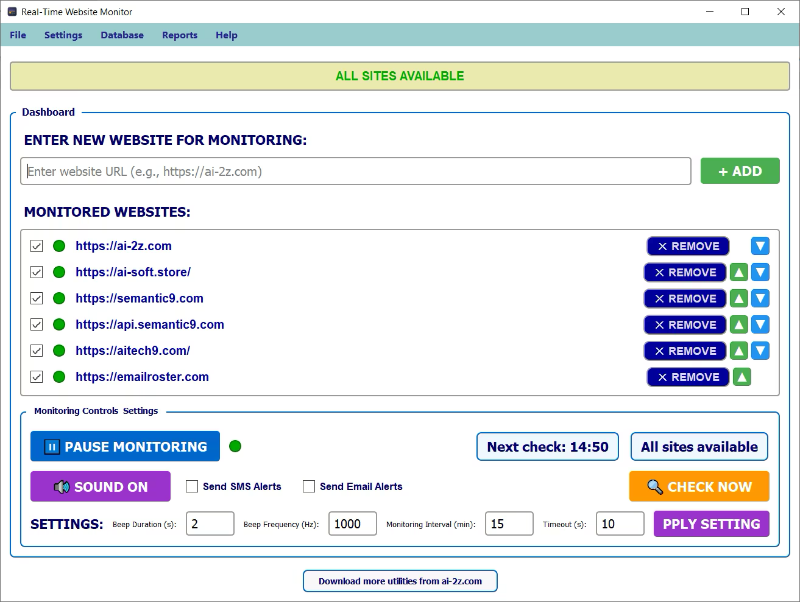
Task: Move ai-soft.store down with blue arrow
Action: [x=760, y=272]
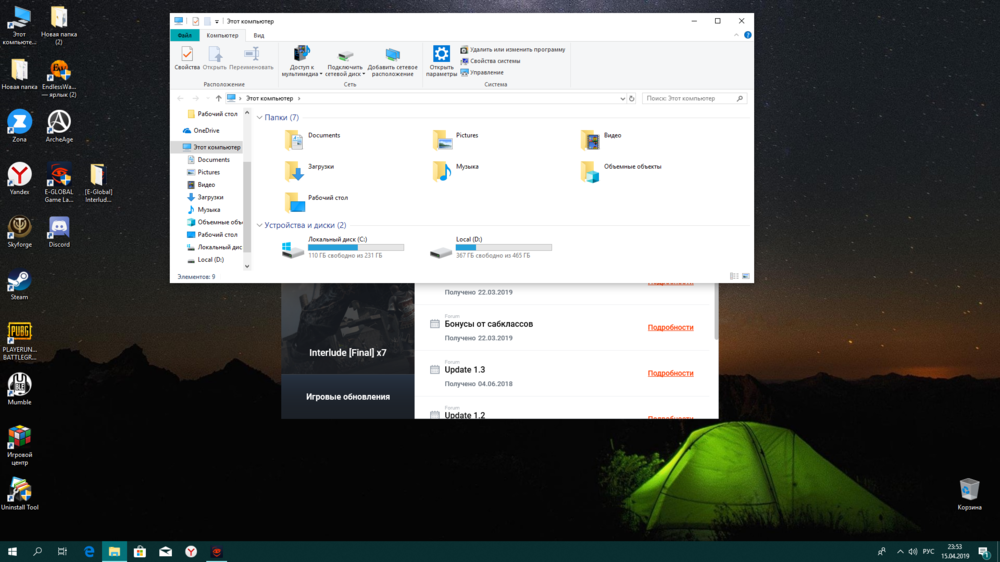Open Локальный диск (C:) drive
Image resolution: width=1000 pixels, height=562 pixels.
pos(294,247)
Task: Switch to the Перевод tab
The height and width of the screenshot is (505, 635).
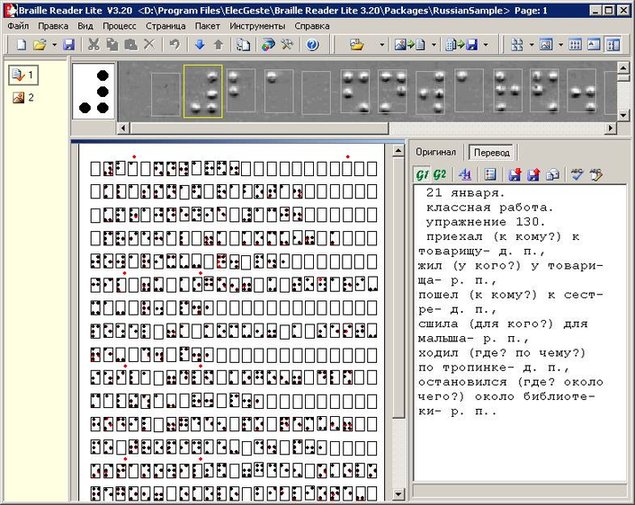Action: (491, 152)
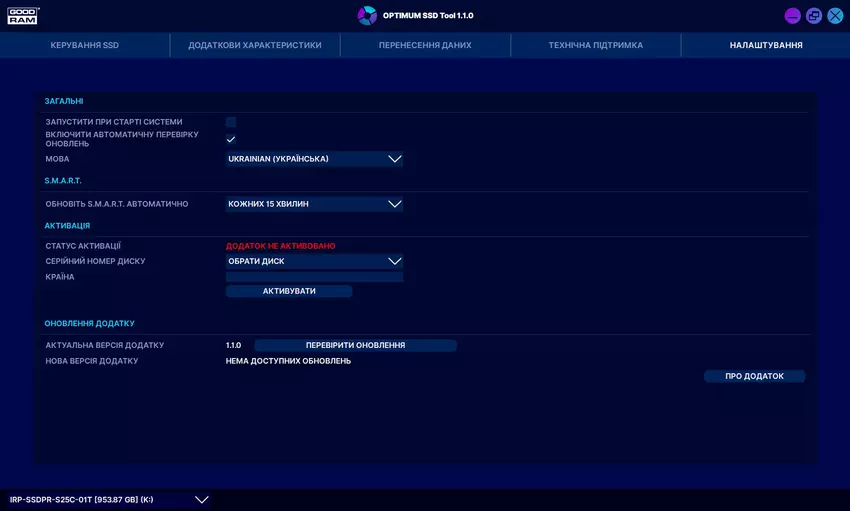Image resolution: width=850 pixels, height=511 pixels.
Task: Go to the "Перенесення даних" tab
Action: tap(425, 45)
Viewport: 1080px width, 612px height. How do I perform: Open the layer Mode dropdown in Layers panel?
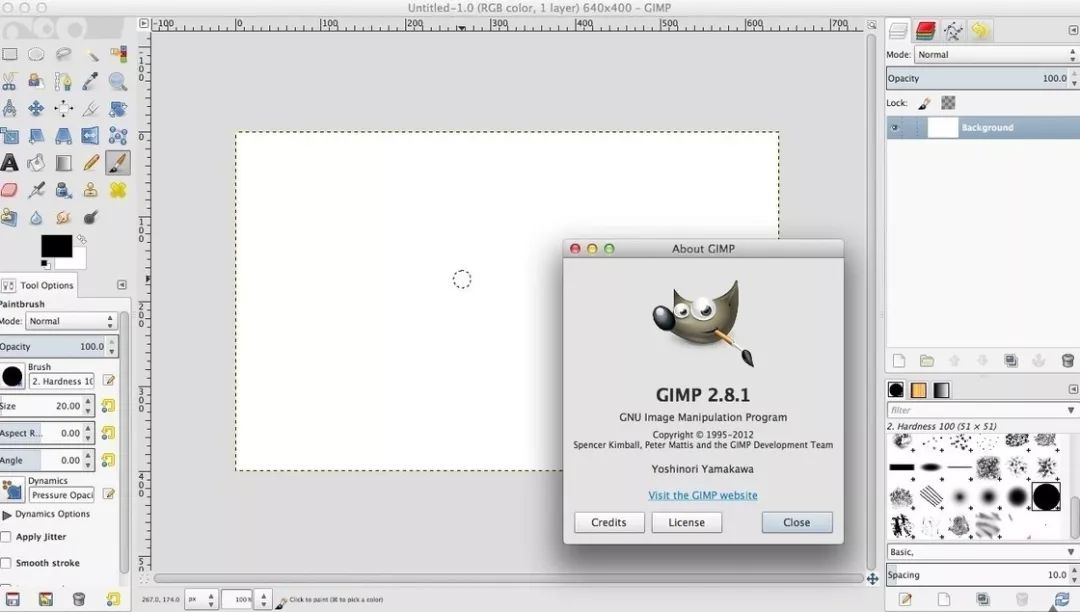pos(996,55)
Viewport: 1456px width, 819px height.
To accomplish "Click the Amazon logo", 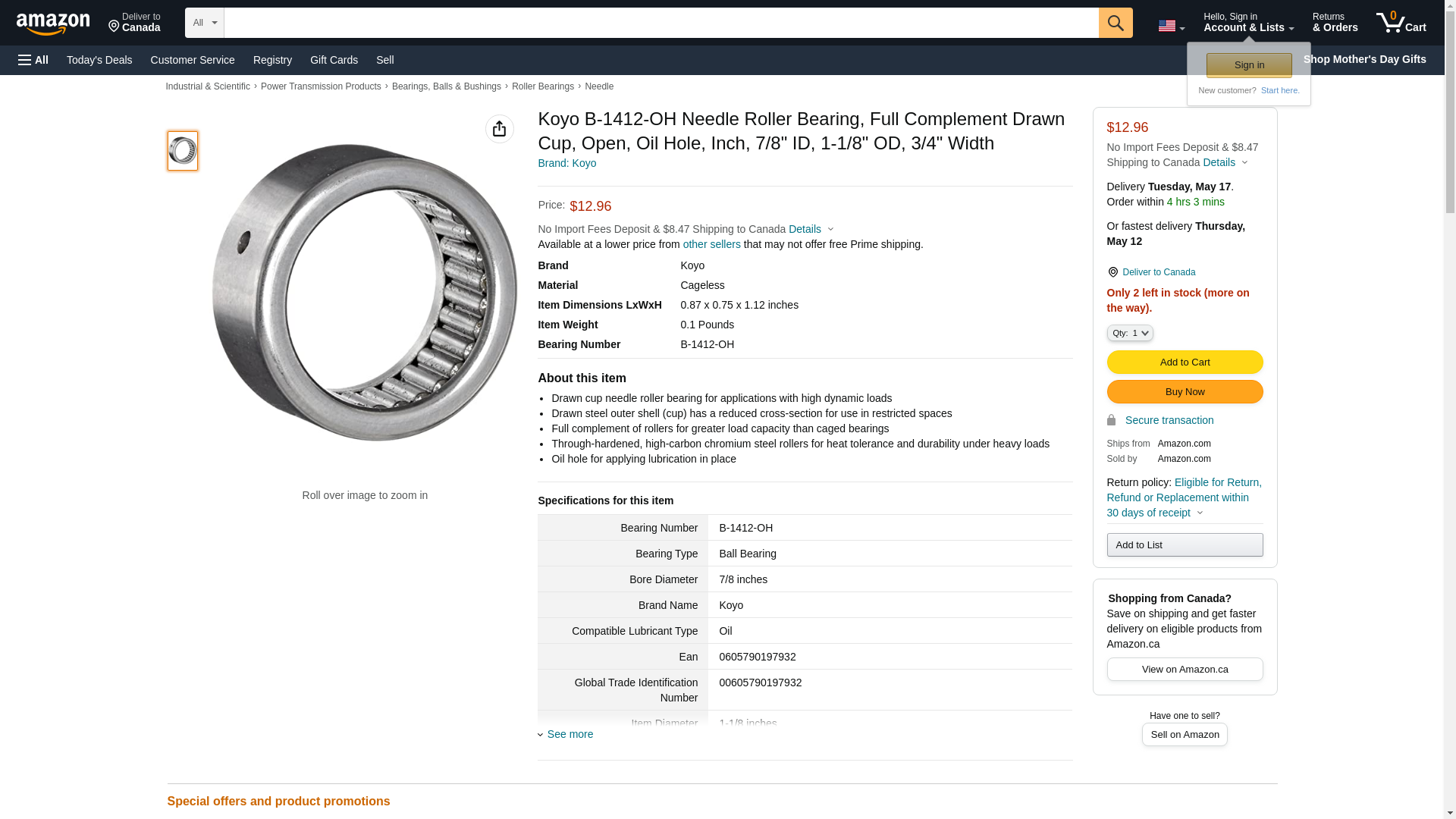I will coord(53,24).
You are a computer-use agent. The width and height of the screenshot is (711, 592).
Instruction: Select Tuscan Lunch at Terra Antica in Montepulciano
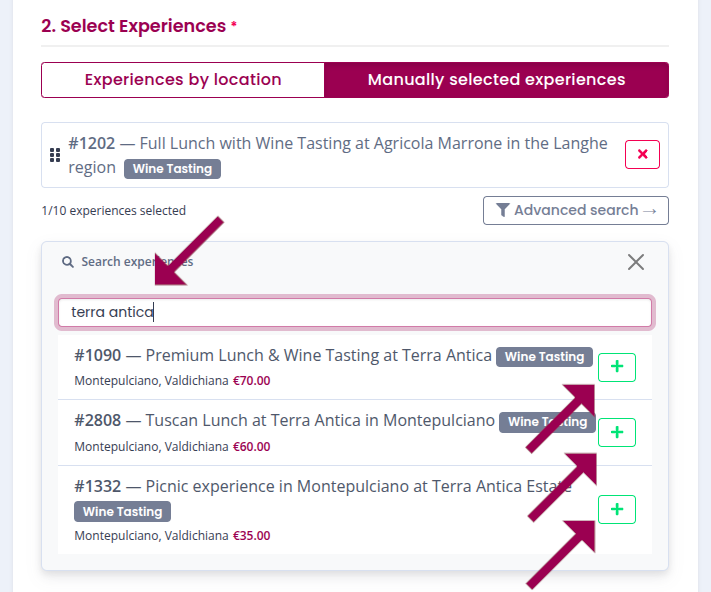(285, 420)
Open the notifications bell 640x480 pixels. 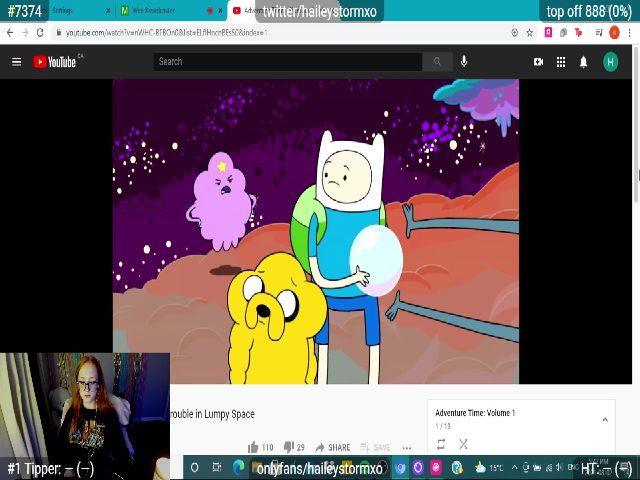tap(584, 62)
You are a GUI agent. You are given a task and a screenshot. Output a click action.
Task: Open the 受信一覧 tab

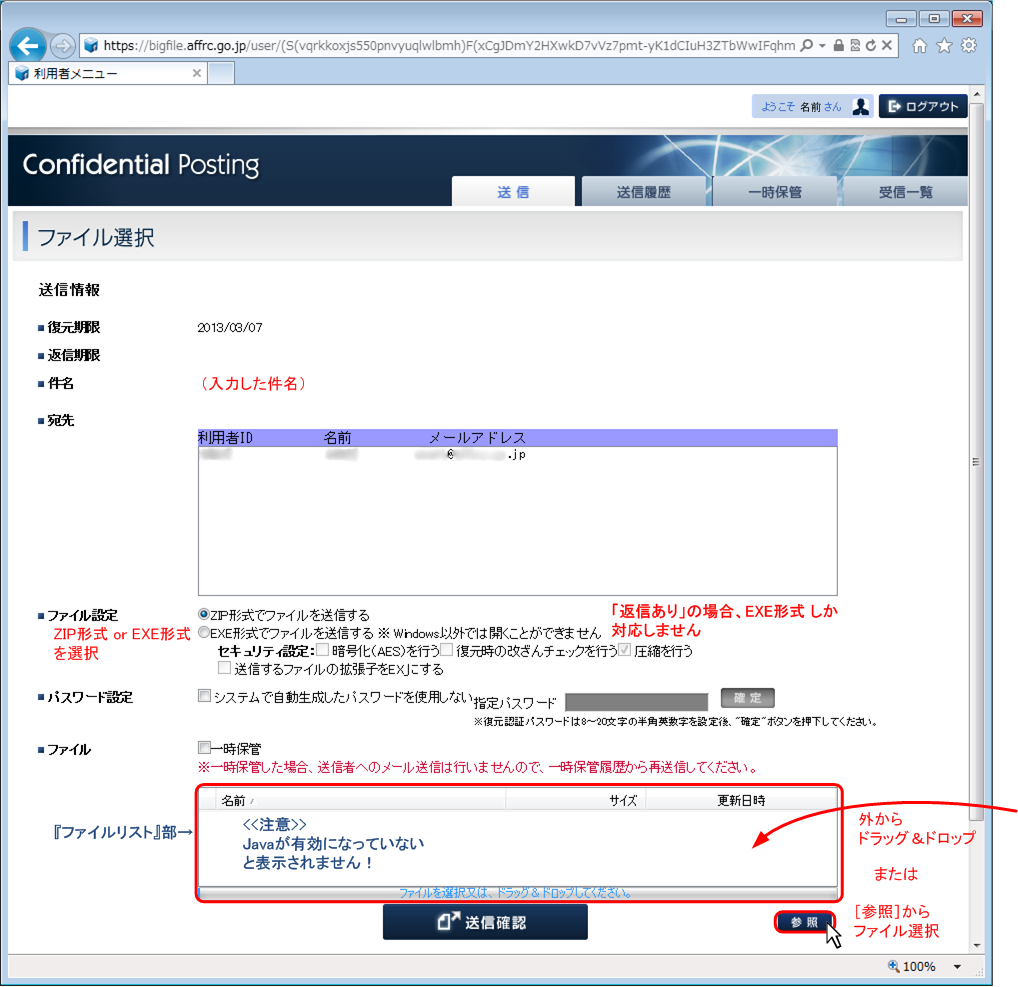pyautogui.click(x=905, y=192)
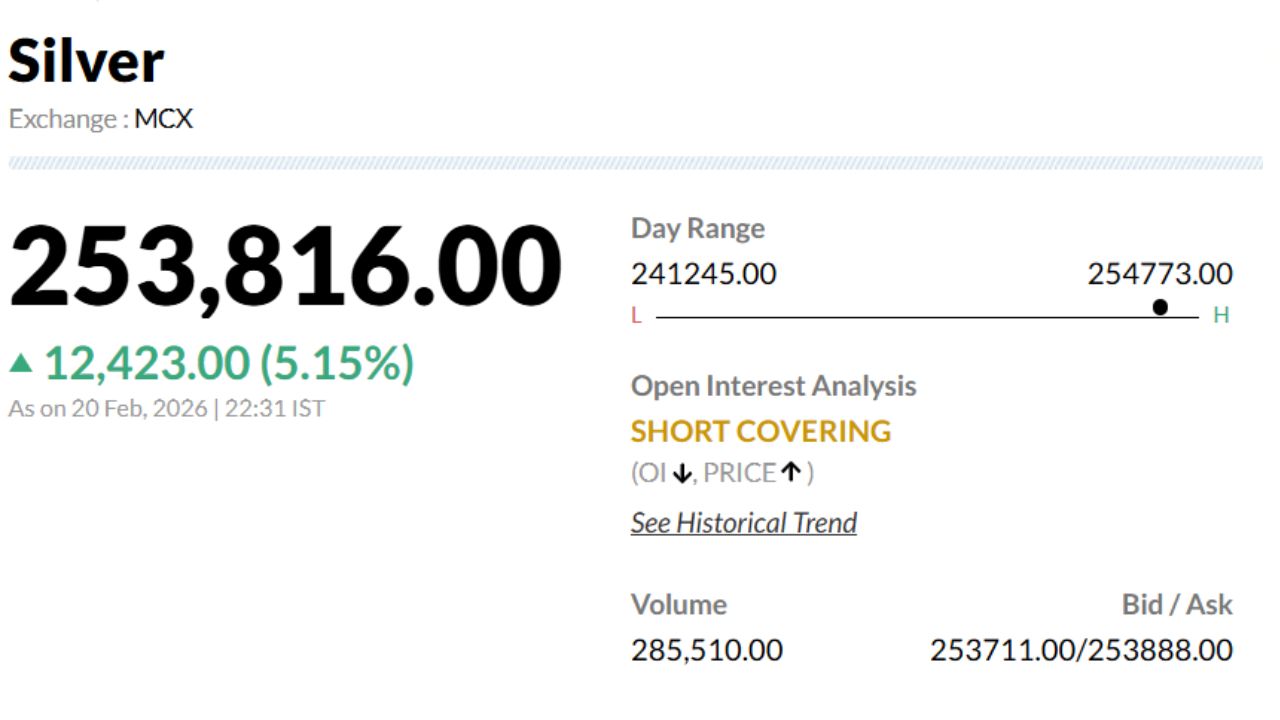Click the OI down arrow icon
The height and width of the screenshot is (720, 1280).
[681, 473]
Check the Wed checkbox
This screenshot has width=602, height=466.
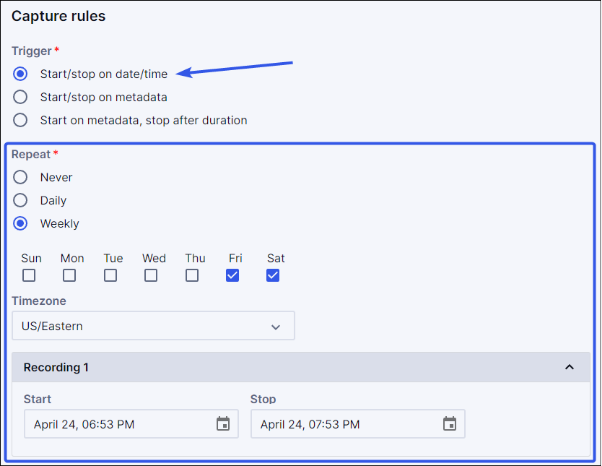click(x=151, y=275)
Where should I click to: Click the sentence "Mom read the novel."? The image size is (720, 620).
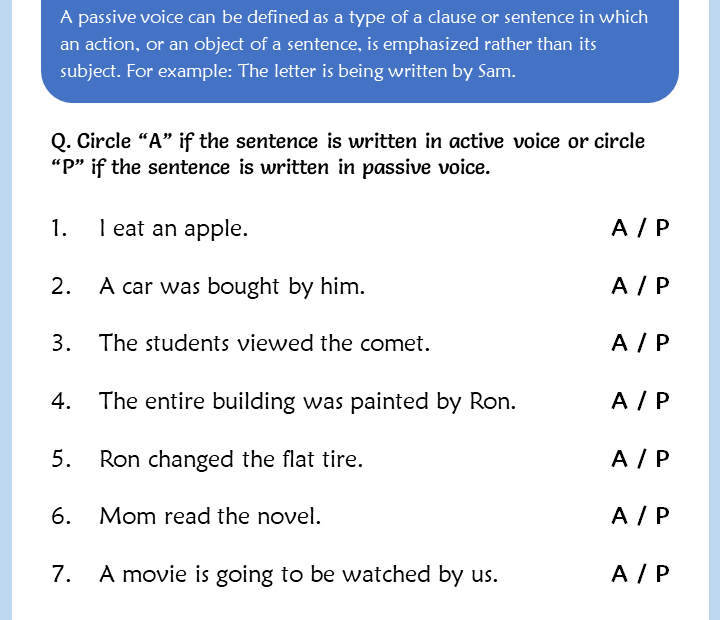coord(210,517)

== Work to be completed ==
List all lines from the entries that include the word "agent".

== Response to this exercise ==
You are a computer-use agent. The width and height of the screenshot is (711, 592).
You are a GUI agent. You are given a task and a screenshot. Output a click action.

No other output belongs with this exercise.